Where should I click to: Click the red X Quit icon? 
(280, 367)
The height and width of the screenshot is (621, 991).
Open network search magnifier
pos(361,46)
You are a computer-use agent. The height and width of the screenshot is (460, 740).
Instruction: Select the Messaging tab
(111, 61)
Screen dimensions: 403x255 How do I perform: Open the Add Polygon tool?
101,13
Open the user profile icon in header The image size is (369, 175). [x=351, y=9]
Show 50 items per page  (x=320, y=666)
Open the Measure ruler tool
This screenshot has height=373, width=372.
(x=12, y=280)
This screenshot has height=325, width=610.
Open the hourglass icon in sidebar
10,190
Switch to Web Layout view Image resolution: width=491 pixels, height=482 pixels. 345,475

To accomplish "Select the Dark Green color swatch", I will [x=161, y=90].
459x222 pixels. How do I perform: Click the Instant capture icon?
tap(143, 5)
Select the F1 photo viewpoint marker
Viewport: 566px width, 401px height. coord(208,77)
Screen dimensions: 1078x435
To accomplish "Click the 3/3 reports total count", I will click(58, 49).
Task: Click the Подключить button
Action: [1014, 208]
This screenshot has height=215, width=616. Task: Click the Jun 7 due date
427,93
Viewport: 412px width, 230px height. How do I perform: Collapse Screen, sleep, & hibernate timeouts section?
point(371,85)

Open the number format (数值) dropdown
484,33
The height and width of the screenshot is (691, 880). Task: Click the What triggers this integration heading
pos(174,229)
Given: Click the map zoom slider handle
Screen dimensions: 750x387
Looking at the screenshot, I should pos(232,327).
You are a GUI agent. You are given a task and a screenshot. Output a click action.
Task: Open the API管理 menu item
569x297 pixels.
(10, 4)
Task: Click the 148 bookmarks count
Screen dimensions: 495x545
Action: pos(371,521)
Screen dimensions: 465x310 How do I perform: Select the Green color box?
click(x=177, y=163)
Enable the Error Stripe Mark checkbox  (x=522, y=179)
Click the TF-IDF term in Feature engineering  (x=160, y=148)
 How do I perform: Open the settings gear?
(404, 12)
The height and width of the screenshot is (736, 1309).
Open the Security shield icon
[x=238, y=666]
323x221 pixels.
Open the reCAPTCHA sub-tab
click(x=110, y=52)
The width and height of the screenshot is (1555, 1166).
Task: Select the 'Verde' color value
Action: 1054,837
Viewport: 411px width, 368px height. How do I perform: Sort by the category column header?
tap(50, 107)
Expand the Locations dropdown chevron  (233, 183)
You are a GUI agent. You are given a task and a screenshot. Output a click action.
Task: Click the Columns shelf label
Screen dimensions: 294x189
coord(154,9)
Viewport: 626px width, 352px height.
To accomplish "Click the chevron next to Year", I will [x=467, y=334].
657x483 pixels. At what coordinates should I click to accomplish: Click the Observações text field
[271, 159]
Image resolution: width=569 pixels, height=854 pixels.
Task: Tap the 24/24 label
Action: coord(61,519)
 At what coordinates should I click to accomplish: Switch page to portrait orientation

_ _ _ _

What this task involves:
Type out every record above once more, exactly.

Completed task:
Where should I click to: Click the red X Quit icon? 
(280, 367)
The height and width of the screenshot is (621, 991).
Open network search magnifier
pos(361,46)
You are a computer-use agent. The height and width of the screenshot is (460, 740).
Instruction: Select the Messaging tab
(111, 61)
Screen dimensions: 403x255 How do I perform: Open the Add Polygon tool?
101,13
Open the user profile icon in header The image size is (369, 175). [x=351, y=9]
Show 50 items per page  (x=320, y=666)
Open the Measure ruler tool
This screenshot has height=373, width=372.
(x=12, y=280)
This screenshot has height=325, width=610.
Open the hourglass icon in sidebar
10,190
Switch to Web Layout view Image resolution: width=491 pixels, height=482 pixels. 345,475

To accomplish "Select the Dark Green color swatch", I will [x=161, y=90].
459x222 pixels. How do I perform: Click the Instant capture icon?
tap(143, 5)
Select the F1 photo viewpoint marker
Viewport: 566px width, 401px height. coord(208,77)
Screen dimensions: 1078x435
To accomplish "Click the 3/3 reports total count", I will click(58, 49).
Task: Click the Подключить button
Action: [1014, 208]
This screenshot has height=215, width=616. Task: Click the Jun 7 due date
427,93
Viewport: 412px width, 230px height. How do I perform: Collapse Screen, sleep, & hibernate timeouts section?
point(371,85)

Open the number format (数值) dropdown
484,33
The height and width of the screenshot is (691, 880). Task: Click the What triggers this integration heading
pos(174,229)
Given: Click the map zoom slider handle
Screen dimensions: 750x387
Looking at the screenshot, I should pos(232,327).
You are a GUI agent. You are given a task and a screenshot. Output a click action.
Task: Open the API管理 menu item
569x297 pixels.
(10, 4)
Task: Click the 148 bookmarks count
Screen dimensions: 495x545
Action: pos(371,521)
Screen dimensions: 465x310 How do I perform: Select the Green color box?
click(x=177, y=163)
Enable the Error Stripe Mark checkbox  (x=522, y=179)
Click the TF-IDF term in Feature engineering  (x=160, y=148)
 How do I perform: Open the settings gear?
(404, 12)
The height and width of the screenshot is (736, 1309).
Open the Security shield icon
[x=238, y=666]
323x221 pixels.
Open the reCAPTCHA sub-tab
click(x=110, y=52)
The width and height of the screenshot is (1555, 1166).
Task: Select the 'Verde' color value
Action: 1054,837
Viewport: 411px width, 368px height. How do I perform: Sort by the category column header?
tap(50, 107)
Expand the Locations dropdown chevron  (233, 183)
You are a GUI agent. You are given a task and a screenshot. Output a click action.
Task: Click the Columns shelf label
Screen dimensions: 294x189
coord(154,9)
Viewport: 626px width, 352px height.
To accomplish "Click the chevron next to Year", I will [x=467, y=334].
657x483 pixels. At what coordinates should I click to accomplish: Click the Observações text field
[271, 159]
Image resolution: width=569 pixels, height=854 pixels.
Task: Tap the 24/24 label
Action: coord(61,519)
 At what coordinates should I click to accomplish: Switch page to portrait orientation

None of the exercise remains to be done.